Courtesy photo.

As extreme cold weather persists across the 14 states in the Southwest Power Pool's balancing authority area, electricity use has exceeded available generation. The grid operator declared an Energy Emergency Alert Level Three at 10:08 Central Time on Feb. 15, when it was forced to begin relying on required reserve energy.

After exhausting the available reserve energy SPP has now directed its member utilities to implement controlled interruptions of service to prevent further, more widespread and uncontrolled outages.

"In our history as a grid operator, this is an unprecedented event and marks the first time SPP has ever had to call for controlled interruptions of service," said SPP Executive Vice President and Chief Operating Officer Lanny Nickell. "It's a last resort that we understand puts a burden on our member utilities and the customers they serve. But it's a step we're consciously taking to prevent circumstances from getting worse, which could result in uncontrolled outages of even greater magnitude."

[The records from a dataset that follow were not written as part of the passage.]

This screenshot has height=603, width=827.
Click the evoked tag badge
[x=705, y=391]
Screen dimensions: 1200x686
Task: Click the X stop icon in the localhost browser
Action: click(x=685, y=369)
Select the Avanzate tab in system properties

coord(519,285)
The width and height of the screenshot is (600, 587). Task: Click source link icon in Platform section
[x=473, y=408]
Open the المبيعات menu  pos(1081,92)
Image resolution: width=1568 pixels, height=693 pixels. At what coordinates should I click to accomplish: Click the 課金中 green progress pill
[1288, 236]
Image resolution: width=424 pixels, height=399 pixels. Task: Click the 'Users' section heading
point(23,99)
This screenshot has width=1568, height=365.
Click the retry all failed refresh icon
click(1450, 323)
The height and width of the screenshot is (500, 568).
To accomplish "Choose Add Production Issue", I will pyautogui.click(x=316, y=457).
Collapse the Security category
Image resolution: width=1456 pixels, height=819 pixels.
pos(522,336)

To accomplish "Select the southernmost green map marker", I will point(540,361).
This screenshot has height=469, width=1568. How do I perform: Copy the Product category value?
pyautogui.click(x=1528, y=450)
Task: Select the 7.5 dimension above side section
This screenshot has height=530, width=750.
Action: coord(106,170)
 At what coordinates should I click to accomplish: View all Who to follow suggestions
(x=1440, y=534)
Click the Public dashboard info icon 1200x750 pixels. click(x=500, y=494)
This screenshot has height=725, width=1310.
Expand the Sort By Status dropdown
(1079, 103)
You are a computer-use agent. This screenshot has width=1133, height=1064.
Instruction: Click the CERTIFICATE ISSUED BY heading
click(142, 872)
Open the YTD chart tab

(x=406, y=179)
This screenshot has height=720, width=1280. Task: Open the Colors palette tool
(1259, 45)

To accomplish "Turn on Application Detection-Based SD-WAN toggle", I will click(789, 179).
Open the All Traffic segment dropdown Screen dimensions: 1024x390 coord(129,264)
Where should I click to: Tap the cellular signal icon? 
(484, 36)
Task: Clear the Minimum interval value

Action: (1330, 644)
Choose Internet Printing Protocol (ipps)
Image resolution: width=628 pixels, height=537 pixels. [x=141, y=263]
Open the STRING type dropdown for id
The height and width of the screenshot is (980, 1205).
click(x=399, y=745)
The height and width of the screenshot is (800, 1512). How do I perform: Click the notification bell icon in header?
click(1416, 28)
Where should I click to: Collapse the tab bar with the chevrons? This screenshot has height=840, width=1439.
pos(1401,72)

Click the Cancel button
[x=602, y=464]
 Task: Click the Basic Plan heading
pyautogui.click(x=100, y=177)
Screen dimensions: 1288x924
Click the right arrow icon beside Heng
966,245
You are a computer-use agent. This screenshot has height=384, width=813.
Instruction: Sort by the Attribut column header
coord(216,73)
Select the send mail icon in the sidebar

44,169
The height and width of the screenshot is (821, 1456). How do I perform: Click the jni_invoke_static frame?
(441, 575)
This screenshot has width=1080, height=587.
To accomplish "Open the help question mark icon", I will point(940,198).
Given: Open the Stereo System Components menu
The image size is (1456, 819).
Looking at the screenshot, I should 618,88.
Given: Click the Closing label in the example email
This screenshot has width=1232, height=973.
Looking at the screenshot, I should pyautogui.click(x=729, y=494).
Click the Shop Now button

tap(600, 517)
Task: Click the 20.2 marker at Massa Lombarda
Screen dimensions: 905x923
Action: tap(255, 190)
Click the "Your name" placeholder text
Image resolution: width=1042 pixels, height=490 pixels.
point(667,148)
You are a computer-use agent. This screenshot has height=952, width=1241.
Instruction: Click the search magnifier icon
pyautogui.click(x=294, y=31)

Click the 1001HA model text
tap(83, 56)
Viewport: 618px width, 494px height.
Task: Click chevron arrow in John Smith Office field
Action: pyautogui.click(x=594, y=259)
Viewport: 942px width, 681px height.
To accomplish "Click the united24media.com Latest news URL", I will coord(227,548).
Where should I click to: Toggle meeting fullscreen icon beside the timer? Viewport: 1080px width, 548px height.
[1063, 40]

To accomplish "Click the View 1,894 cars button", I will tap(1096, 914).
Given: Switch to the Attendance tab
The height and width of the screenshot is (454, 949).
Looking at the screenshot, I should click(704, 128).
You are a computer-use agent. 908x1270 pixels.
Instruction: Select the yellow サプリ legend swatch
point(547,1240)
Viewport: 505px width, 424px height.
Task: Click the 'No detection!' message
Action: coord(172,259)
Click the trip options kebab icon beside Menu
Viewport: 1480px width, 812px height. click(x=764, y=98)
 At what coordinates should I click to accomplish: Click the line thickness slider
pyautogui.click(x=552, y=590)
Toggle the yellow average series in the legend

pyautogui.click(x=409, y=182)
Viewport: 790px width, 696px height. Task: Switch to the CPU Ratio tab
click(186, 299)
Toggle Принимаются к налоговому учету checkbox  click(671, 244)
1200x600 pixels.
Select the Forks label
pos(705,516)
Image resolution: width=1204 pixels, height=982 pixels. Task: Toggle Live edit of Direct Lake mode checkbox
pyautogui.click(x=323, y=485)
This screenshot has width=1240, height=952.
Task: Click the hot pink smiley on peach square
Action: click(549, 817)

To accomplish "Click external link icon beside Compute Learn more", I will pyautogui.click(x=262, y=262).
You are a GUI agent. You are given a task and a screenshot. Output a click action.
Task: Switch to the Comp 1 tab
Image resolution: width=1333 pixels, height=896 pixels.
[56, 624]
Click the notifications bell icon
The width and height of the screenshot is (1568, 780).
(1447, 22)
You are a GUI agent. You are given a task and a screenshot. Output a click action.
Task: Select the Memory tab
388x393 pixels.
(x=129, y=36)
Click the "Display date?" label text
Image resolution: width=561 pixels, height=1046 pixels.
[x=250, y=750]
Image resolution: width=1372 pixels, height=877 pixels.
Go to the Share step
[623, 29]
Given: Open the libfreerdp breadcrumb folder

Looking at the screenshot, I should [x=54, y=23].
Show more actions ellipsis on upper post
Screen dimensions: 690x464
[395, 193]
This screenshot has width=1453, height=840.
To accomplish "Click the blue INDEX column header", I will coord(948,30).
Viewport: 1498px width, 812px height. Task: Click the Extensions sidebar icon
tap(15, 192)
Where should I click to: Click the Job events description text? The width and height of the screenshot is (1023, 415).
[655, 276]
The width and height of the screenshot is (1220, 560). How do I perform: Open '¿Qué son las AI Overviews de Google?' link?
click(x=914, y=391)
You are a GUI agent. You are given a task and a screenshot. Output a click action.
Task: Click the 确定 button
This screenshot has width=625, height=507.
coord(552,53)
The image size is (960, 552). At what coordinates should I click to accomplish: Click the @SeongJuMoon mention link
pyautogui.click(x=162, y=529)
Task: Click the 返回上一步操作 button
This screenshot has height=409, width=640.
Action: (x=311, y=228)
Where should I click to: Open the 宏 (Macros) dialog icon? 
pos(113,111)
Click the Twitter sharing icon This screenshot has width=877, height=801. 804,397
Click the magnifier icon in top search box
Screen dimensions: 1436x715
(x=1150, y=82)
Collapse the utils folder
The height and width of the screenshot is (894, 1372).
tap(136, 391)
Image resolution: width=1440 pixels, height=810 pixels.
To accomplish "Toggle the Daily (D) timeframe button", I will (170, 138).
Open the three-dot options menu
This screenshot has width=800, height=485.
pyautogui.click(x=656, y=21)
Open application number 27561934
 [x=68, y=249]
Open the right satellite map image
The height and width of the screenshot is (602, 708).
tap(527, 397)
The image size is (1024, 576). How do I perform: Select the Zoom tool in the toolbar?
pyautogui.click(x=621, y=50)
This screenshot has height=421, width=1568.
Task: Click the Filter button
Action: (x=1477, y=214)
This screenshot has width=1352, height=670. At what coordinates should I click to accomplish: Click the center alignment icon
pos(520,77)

SPP has instructed its member transmission system operators to reduce electricity demand by an amount needed to prevent further uncontrolled outages. Individual utilities will determine how best to curtail their use by the required amount based on their own emergency operating plans. While SPP and its member companies work to restore the regional power grid to full capacity, consumers are urged to reduce electricity use both at home and work.

Victory Electric in southwest Kansas was notified by SPP and Sunflower Electric that rolling outages had begun the morning of Feb. 15, first in Spearville and Wright, then continuing in the Ensign area. The outages are expected to last up to an hour and may happen without warning.

A Sunflower Electric release stated, "Unfortunately, because the controlled power interruptions are not coordinated at the distribution level, Victory Electric cannot predict exactly where and when each controlled interruption will happen, but we do know members should prepare for and expect interruptions to last anywhere from 30 minutes to 1 hour. Controlled service interruptions are a last resort and a step that is only taken when necessary to safeguard the reliability of the regional grid."